═════ Records for the task
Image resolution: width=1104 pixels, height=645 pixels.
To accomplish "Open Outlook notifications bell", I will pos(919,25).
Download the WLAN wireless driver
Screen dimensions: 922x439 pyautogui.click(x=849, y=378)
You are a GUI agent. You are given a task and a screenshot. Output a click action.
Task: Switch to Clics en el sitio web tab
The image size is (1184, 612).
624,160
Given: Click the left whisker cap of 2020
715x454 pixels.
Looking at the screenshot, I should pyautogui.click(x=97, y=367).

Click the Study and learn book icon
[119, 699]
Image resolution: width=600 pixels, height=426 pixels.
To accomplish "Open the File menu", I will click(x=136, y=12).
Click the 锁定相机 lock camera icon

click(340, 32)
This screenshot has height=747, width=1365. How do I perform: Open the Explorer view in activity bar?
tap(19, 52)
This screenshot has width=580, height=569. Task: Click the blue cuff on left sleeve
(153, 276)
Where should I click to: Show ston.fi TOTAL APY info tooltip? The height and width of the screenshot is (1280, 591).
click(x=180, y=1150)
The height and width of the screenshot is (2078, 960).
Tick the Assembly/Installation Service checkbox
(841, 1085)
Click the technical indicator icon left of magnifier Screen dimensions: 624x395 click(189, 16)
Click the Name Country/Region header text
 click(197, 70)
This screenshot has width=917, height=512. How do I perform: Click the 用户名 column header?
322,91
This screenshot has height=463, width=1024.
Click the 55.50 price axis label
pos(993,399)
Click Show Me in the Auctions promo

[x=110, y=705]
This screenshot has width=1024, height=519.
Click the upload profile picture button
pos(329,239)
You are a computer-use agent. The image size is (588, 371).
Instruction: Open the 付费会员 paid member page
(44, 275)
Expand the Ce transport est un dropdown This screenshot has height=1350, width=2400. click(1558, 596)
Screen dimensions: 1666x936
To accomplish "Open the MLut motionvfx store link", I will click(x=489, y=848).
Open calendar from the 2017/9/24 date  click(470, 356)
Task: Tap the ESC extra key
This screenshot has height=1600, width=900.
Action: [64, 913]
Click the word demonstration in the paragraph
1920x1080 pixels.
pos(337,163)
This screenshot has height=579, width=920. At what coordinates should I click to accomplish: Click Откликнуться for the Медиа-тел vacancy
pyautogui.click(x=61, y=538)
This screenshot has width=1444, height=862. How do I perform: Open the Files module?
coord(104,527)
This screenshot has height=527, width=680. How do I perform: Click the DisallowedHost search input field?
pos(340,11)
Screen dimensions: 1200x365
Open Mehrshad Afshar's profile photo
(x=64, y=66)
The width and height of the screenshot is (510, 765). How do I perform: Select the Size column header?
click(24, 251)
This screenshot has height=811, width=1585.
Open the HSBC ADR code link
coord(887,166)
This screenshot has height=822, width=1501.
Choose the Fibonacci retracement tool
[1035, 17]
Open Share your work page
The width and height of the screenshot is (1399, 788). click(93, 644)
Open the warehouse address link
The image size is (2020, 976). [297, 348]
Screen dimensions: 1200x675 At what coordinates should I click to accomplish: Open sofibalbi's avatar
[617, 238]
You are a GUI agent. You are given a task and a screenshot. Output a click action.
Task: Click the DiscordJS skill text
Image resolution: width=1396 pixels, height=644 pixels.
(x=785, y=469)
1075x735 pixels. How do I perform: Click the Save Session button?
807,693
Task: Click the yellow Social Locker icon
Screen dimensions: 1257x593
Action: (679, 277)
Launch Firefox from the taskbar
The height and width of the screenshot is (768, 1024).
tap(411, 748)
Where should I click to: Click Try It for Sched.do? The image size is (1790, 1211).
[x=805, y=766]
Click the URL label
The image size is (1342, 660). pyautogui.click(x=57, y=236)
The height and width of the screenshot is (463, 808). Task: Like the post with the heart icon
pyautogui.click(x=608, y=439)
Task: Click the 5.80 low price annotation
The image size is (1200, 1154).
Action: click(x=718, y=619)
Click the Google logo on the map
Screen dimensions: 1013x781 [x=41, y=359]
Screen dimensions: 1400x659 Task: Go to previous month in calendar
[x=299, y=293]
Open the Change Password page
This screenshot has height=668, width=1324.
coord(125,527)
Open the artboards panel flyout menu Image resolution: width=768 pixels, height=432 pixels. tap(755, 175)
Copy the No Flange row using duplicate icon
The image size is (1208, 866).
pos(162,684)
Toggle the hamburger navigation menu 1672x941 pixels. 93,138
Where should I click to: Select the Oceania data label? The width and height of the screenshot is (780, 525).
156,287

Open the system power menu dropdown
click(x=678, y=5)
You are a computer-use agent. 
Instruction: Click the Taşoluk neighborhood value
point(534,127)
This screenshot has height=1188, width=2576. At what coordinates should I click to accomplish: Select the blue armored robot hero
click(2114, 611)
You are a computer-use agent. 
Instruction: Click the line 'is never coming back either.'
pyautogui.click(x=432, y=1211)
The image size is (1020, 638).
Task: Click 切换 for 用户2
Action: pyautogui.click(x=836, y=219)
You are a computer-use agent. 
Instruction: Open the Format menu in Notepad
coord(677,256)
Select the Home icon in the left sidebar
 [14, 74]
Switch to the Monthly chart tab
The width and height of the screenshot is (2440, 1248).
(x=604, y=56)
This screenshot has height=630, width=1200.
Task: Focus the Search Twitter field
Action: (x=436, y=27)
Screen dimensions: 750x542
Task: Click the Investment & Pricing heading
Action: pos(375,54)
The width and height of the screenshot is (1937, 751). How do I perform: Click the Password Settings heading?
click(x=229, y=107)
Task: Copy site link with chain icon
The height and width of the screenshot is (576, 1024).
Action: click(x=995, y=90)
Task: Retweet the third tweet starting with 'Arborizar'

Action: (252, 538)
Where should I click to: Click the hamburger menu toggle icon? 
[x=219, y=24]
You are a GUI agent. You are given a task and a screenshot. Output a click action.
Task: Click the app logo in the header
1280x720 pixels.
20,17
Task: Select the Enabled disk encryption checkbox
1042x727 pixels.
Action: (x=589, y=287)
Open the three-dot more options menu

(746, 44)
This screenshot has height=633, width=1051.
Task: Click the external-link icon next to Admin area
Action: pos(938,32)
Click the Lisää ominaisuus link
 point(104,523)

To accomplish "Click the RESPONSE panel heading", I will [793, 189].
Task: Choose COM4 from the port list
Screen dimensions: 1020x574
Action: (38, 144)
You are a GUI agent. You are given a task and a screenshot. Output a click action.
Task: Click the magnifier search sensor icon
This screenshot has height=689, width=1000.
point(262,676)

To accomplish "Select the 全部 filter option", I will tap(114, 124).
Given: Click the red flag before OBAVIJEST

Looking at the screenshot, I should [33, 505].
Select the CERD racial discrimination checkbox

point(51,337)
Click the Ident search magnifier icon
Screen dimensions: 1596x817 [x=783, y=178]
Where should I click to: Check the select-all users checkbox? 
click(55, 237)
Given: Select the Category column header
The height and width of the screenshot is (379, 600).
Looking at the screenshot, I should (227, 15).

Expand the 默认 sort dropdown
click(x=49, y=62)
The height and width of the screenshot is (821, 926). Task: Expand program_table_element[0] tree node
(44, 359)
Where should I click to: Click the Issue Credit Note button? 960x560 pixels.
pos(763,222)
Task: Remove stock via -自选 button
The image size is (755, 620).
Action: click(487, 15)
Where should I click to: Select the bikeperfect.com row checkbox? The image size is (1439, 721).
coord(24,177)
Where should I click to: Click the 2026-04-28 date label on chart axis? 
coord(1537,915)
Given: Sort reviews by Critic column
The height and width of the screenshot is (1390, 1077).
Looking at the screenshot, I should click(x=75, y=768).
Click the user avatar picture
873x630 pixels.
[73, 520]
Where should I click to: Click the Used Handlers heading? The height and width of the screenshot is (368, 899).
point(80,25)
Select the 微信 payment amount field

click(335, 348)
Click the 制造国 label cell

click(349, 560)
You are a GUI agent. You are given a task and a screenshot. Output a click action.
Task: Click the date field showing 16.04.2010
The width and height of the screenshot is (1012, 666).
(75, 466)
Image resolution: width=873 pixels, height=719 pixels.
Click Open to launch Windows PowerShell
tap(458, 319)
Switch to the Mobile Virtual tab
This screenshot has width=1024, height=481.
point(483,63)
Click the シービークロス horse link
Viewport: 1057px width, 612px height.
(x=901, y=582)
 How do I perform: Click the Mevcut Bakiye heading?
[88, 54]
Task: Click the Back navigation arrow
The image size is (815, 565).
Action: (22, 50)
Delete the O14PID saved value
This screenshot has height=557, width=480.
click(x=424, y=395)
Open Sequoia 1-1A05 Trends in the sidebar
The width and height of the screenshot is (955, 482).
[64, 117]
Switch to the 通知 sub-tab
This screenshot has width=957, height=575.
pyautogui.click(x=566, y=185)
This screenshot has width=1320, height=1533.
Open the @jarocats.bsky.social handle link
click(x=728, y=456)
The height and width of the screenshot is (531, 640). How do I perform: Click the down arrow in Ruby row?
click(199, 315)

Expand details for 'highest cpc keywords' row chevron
══════════
▸ **About this task**
Each line in the entries above that includes the string "from" adds to the count; state that count only.

▸ **Response**
3